Svizzera: uomini divorziati “messi in regola” per diventare preti!
Grazie del vostro articolo che mette bene in evidenza il livello di ipocrisia. Come prete sposato, ma anche come sostenitore delle riforme radicali riguardo i ministeri, non posso che essere scandalizzato. Mi permettete però una piccola correzione che potrebbe anche essere una aggiunta?
Come sapete, la legislazione riportata all’inizio dell’articolo non riguarda che la Chiesa cattolica romana di rito latino, mentre uomini sposati delle chiese orientali possono diventare preti pur restando tali. Possiamo dunque facilmente immaginare che la legislazione cattolica “universale” cambia in ragione del “territorio” …
L’annullamento di un matrimonio mi ha sempre scioccato, che sia per diventare prete o per chissà quale altra ragione. Anche se la decisione presa nel passato venisse considerata come un errore di giudizio o una mancanza di libertà, non sarebbe più coraggioso assumersene la responsabilità piuttosto che fare finta che non sia mai esistita e cancellarla dalla propria esistenza?
Potremmo dire cose simili a proposito di due o trecento preti anglicani sposati accettati e divenuti preti cattolici sposati per essersi opposti all’accesso delle donne al ministero nella loro vecchia chiesa…
Ma c’è un’altra cosa su cui mi interrogo. Vi ricordate di aver letto nella biografia di fuoco del patriarca Alessio II di Mosca, che egli era stato sposato e aveva divorziato per diventare monaco, essendo il celibato obbligatorio necessario per diventare vescovo anche dentro la chiesa ortodossa?
Senza volermi pronunciare sul fondamento di questa legislazione che gli storici spiegano molto bene, non vado più lontano nell’interpretazione di questo genere di “manovra” di cui beneficiano i rappresentanti abituali del vangelo …: converremo almeno che tutto questo non è giusto!
Pierre COLLET
Articolo apparso su Golias-Hebdo n. 62 del 8 gennaio 2009
Svizzera: uomini divorziati “messi in regola” per diventare preti!
Lo sappiamo, un uomo che ha contratto un matrimonio religioso valido non può essere ordinato prete nella chiesa cattolica romana, a meno che non sia vedovo!

> Cosa serve
Come riassumeresti il testo estratto in due frasi?

> Dati forniti

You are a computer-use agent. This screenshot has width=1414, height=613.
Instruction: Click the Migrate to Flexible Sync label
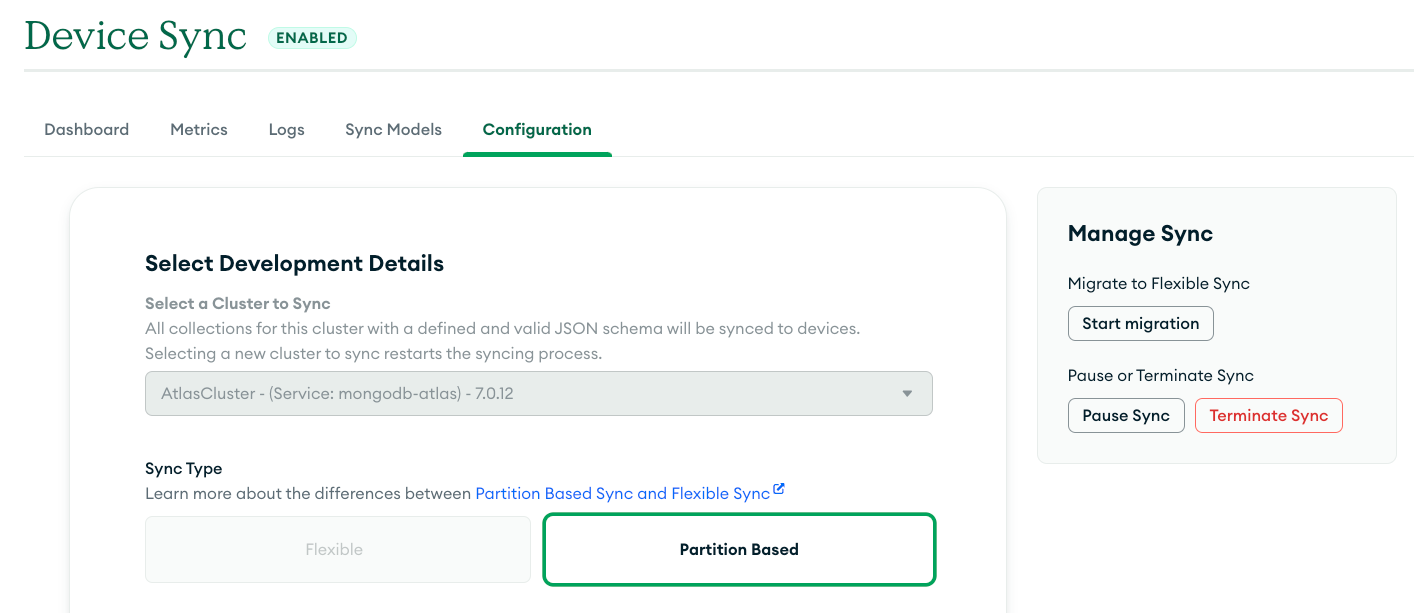[1158, 284]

> Risultato completo
L'autore, prete sposato e sostenitore di riforme radicali dei ministeri, si dice scandalizzato dall'ipocrisia messa in evidenza da un articolo e precisa che la legislazione citata riguarda solo la Chiesa cattolica romana di rito latino, mentre nelle chiese orientali gli uomini sposati possono diventare preti. Critica l'annullamento del matrimonio, ritenendo più coraggioso assumersi la responsabilità delle scelte passate, richiama i preti anglicani sposati divenuti preti cattolici e il patriarca Alessio II, divorziato per diventare monaco, e conclude che tutto questo non è giusto.